From Figure 5, it can be seen that the electrical performance of the array detector chip is normal, with a good conductivity consistency of the 16 array pixels and operating voltages range from −3.84 V to −3.98 V.

Table 1. Comparison of the theoretical noise and the measured noise.

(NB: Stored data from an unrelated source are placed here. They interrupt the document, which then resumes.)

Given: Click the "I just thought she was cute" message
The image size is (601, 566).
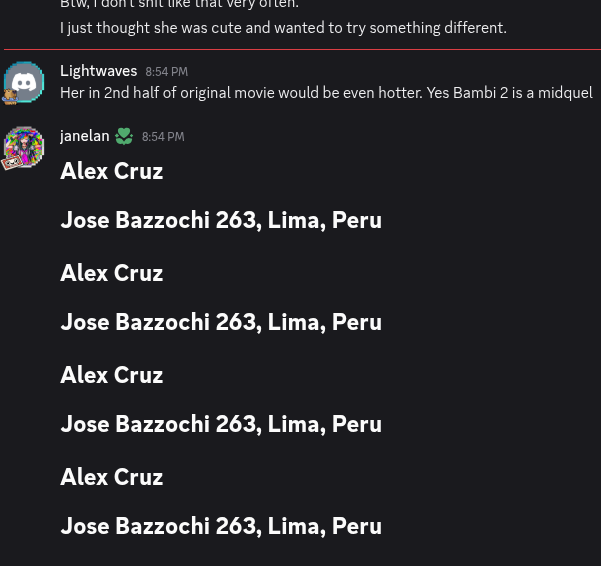Looking at the screenshot, I should pyautogui.click(x=283, y=28).
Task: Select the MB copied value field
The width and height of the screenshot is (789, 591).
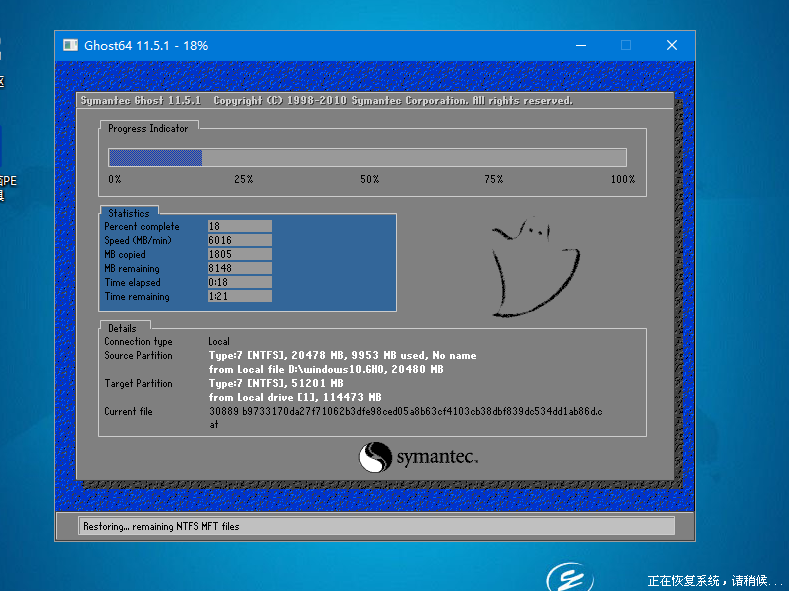Action: coord(240,255)
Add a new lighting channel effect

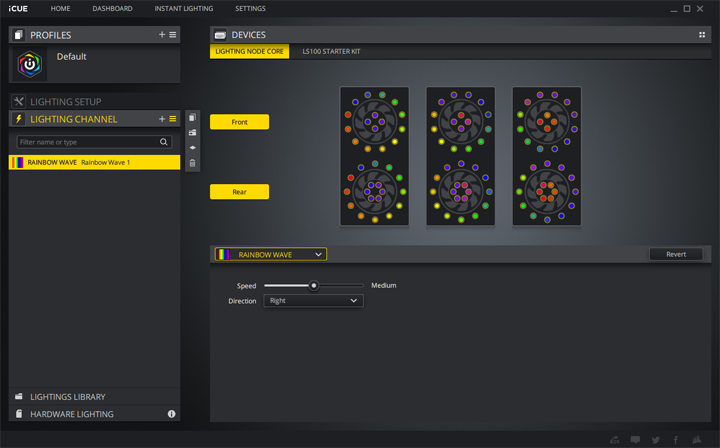click(x=162, y=119)
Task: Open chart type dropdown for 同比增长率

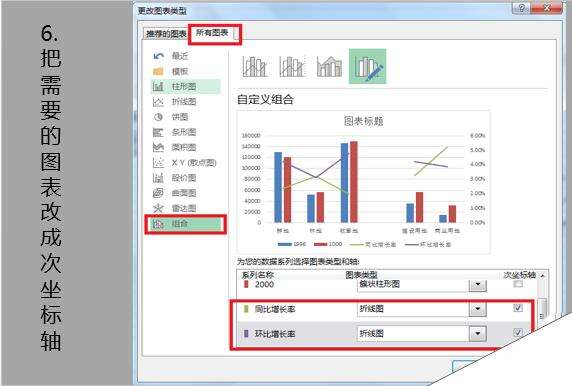Action: [478, 309]
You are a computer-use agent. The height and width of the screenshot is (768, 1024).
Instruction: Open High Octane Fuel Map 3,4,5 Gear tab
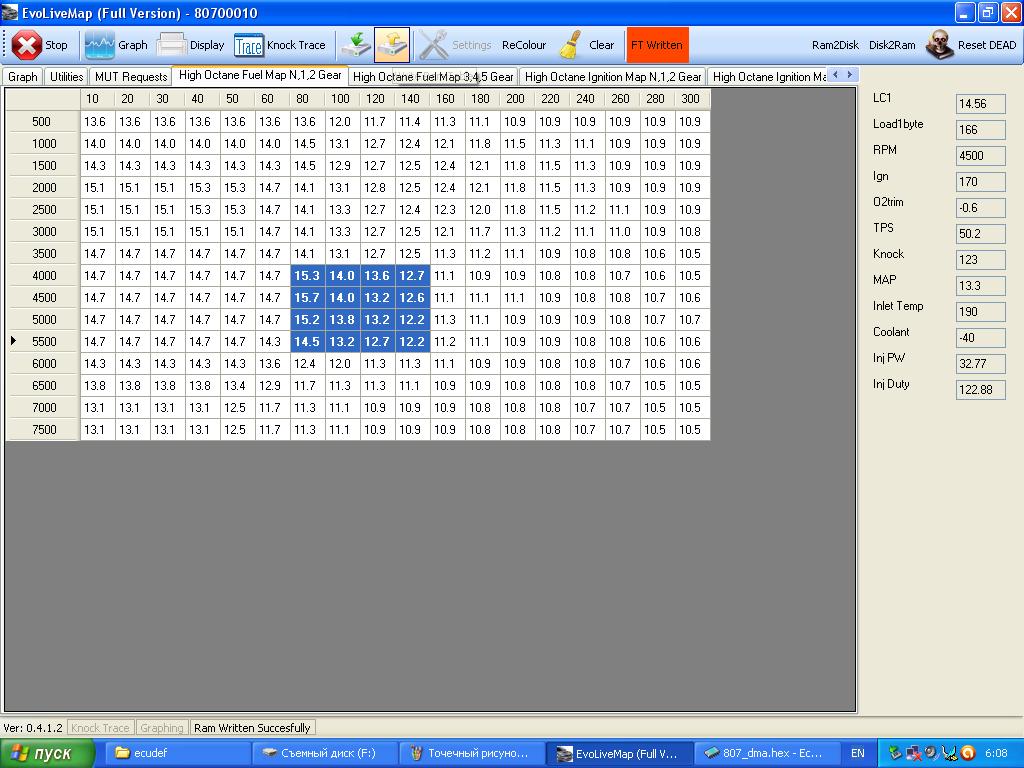(x=433, y=77)
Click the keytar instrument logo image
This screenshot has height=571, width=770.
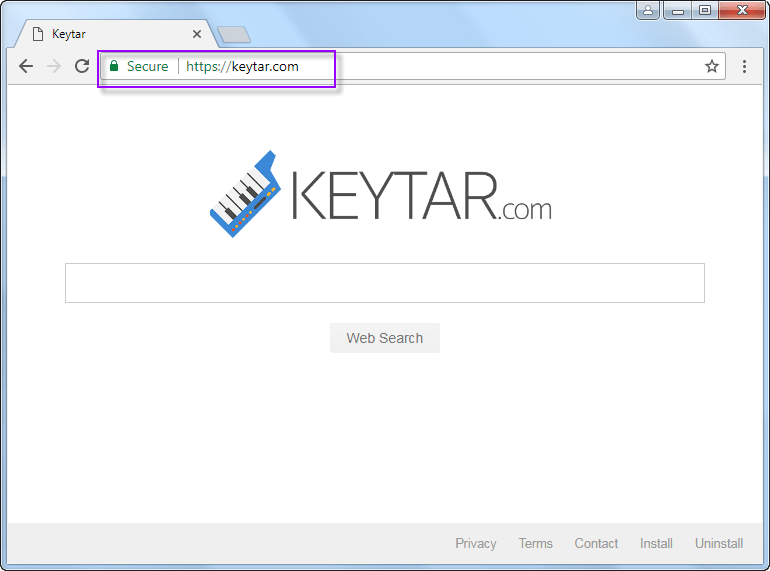pyautogui.click(x=244, y=193)

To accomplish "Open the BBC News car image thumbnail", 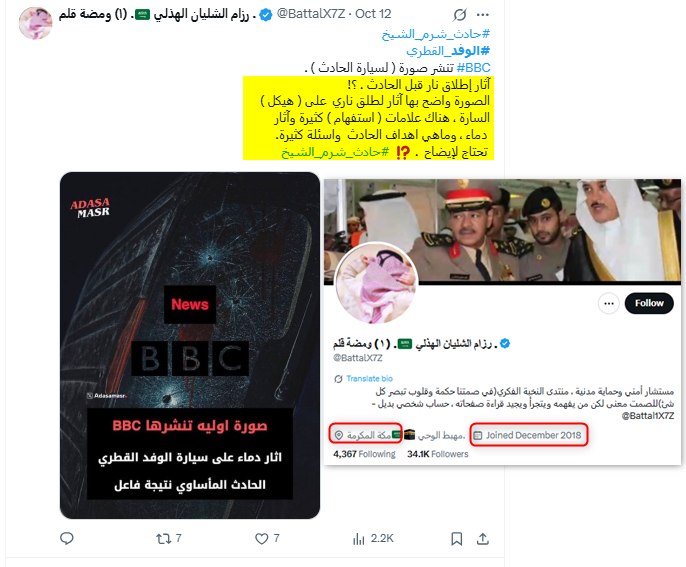I will pyautogui.click(x=190, y=345).
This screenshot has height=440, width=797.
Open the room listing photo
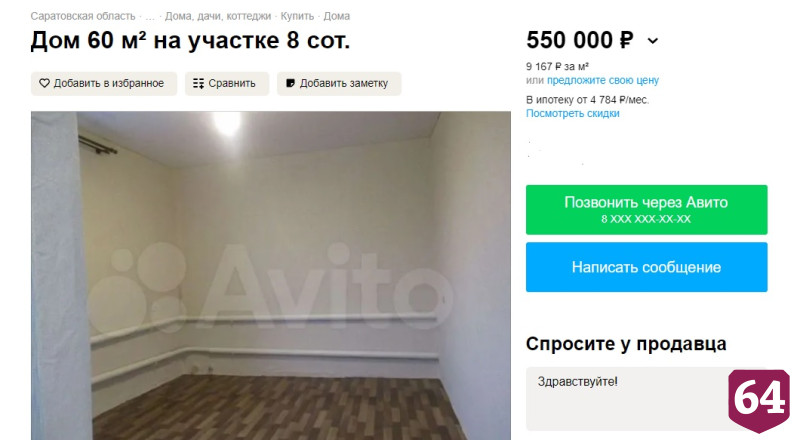(x=271, y=275)
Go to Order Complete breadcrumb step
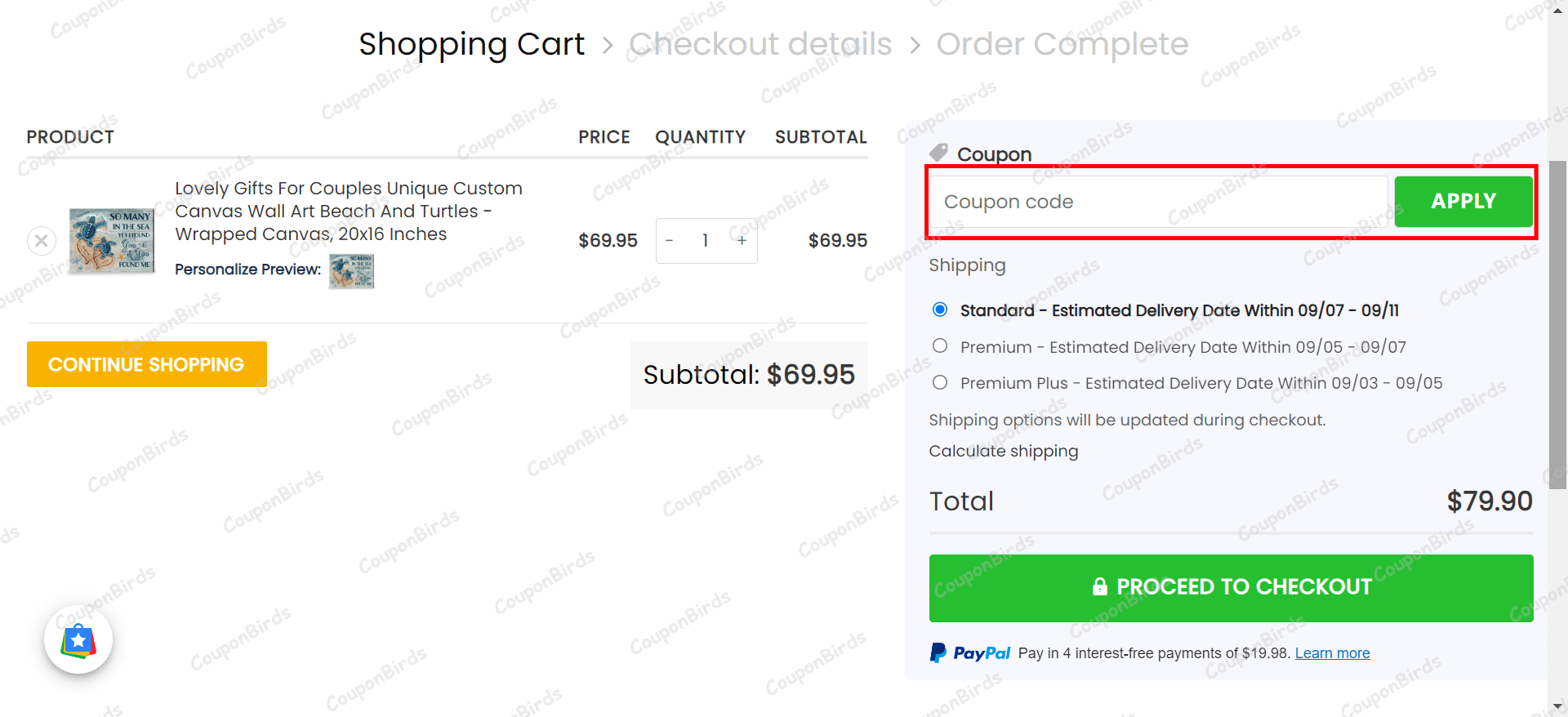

Detector	Theoretical Thermal Noise	Measured Thermal Noise
DET 1	22.4 nV/Hz${}^{1/2}$	33.2 nV/Hz${}^{1/2}$
DET 2	22.9 nV/Hz${}^{1/2}$	24.1nV/Hz${}^{1/2}$
DET 3	25.9 nV/Hz${}^{1/2}$	28.4 nV/Hz${}^{1/2}$
DET 4	23.0 nV/Hz${}^{1/2}$	25.9 nV/Hz${}^{1/2}$
DET 5	24.5 nV/Hz${}^{1/2}$	25.2 nV/Hz${}^{1/2}$
DET 6	23.2 nV/Hz${}^{1/2}$	26.2 nV/Hz${}^{1/2}$
DET 7	21.8 nV/Hz${}^{1/2}$	24.1 nV/Hz${}^{1/2}$
DET 8	25.0 nV/Hz${}^{1/2}$	28.0 nV/Hz${}^{1/2}$
DET 9	18.2 nV/Hz${}^{1/2}$	23.5 nV/Hz${}^{1/2}$
DET 10	19.3 nV/Hz${}^{1/2}$	23.2 nV/Hz${}^{1/2}$
DET 11	18.2 nV/Hz${}^{1/2}$	23.8 nV/Hz${}^{1/2}$
DET 12	18.5 nV/Hz${}^{1/2}$	26.5 nV/Hz${}^{1/2}$
DET 13	19.3 nV/Hz${}^{1/2}$	22.9 nV/Hz${}^{1/2}$
DET 14	19.2 nV/Hz${}^{1/2}$	26.7 nV/Hz${}^{1/2}$
DET 15	19.5 nV/Hz${}^{1/2}$	24.9 nV/Hz${}^{1/2}$
DET 16	17.8 nV/Hz${}^{1/2}$	38.1 nV/Hz${}^{1/2}$

shows the comparison of the theoretical noise of 16 detector channels at a gate voltage of −3.90 V with the noise measured by the FFT spectrum analyzer (Stanford Research SR770). From Table 1, it can be found that the noise of DET 1 and DET 16 is much higher than the theoretical noise, while the theoretical and measured noise of other channels is comparable.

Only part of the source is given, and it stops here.